While no contention is made that any improper procedure was used against defendant in this case, it is urged that the government's witness, Ballinger, was exposed to brutal treatment following her arrest on New Year's morning, 1961, which defendant's counsel now describes as "torture". We find there is absolutely no evidence to support this charge, except a brief volunteered and unexpected answer which she gave while testifying. This lady was being cross-examined by defense counsel about two statements which she gave a government agent while in custody. Whereupon, in an apparent effort to show that Ballinger was intoxicated when she made these statements, she was asked whether she was not given liquor while in custody, to which she replied:
"A I did not have a bit of food or nothing to drink for three days.
"Q Food or water?
"A No, sir.
"Q. Then, how many statements did you sign?
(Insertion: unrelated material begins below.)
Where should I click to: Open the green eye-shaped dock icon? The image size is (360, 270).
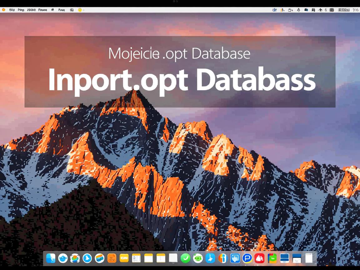pos(198,258)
This seems to be the entire record that this witness was "tortured". Inasmuch as one of these "three days" included New Year's Eve, and the second day was New Year's Day, the serious charge of deprivation of federal constitutional rights seems to lack substance.
This conclusion is buttressed by the fact that in the district court she was represented by counsel of her own choice, entering a plea of not guilty, and then a plea of guilty to a charge of passing and uttering a $5 bill (footnote 2, ante 799).
We are not unmindful that a case might well arise where the procurement of evidence to be used in a federal prosecution might have been obtained by proved coercion violative of the constitutional rights of a witness and that a serious question might arise in that event upon the use of such evidence upon the trial of defendant. However, such a case is not before us now and evidently the experienced district court, who saw and observed Ballinger testifying, detected no circumstances warranting rejection of her testimony. Although the constitutional contention now made by counsel for defendant was not made in the district court, nevertheless we have fully considered and rejected it.
For these reasons the judgment of the district court is affirmed.
At the request of defendant, this court appointed Patrick W. O'Brien, Esquire, of the Illinois bar to represent him. We have observed the able service rendered by Mr. O'Brien. It is appreciated by the court.